Огромный репрессивный аппарат Советского государства был обращен на поиски шпионов и изменников Родины среди массы репатриантов, переданных союзниками[117]. Именно в них контрразведчики видели потенциальных агентов иностранных разведок[118]. По распоряжению Уполномоченного НКВД СССР в Германии генерал-полковника И.А. Серова для фильтрации гражданского населения при каждом лагере были организованы проверочно-фильтрационные комиссии (ПФК) численностью от 30 до 50 человек каждая{293}. Работу по проверке бывших военнопленных и лиц, которые служили в национальных легионах и войсках РОА на стороне вермахта, проводили органы контрразведки[119]. Они были ориентированы на то, что именно среди бывших военнопленных следует искать врагов Советского государства, агентов вражеских спецслужб. В результате проделанной «работы» проверочно-фильтрационными комиссиями и органами контрразведки к концу 1945 г. было передано в спецлагеря НКВД более 600 тысяч человек, 1230 тысяч — в Красную Армию[120], большая часть из них направлена в специальные запасные части НКО.

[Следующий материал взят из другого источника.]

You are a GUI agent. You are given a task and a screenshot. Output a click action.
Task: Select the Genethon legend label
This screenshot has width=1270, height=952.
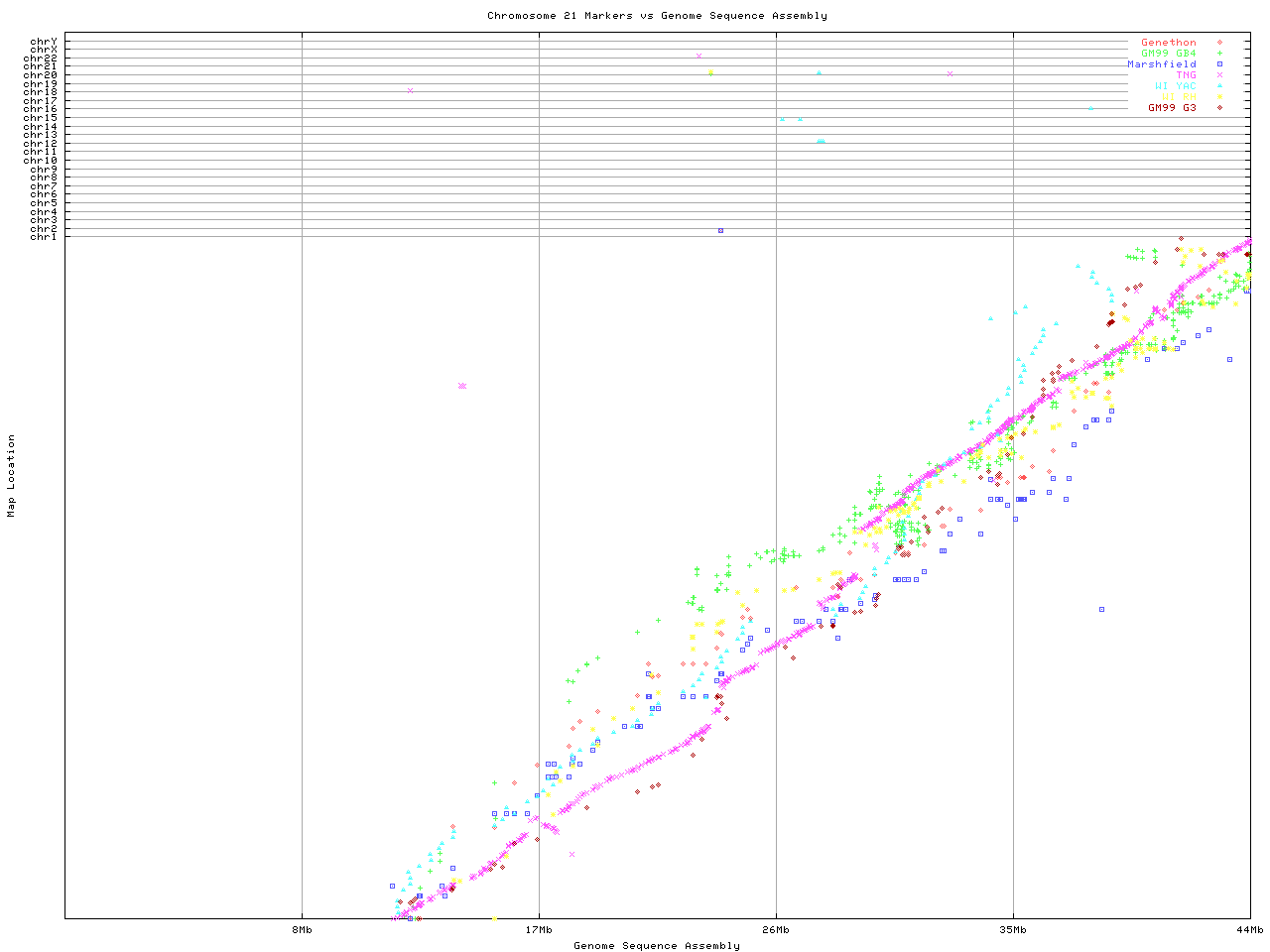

В знак протеста против произвола и угроз расправой на Родине отдельных работников ПФК и СМЕРШ, а также из-за недовольства господствовавшим в СССР сталинским режимом некоторая часть репатриантов отказывалась возвращаться домой. Особенно подавленное настроение отмечалось у репатриантов из Прибалтики и западных областей Украины. Были случаи побегов из лагерей, самоубийств, особенно лицами из среды военнопленных. Лишь за сентябрь 1945 г. по всем лагерям зоны было отмечено 28 самоубийств. Тем не менее к весне 1946 г. число репатриированных из зон союзников достигло 2 352 686 человек, в том числе 1 392 647 гражданских лиц и 960 039 — военнопленных[121].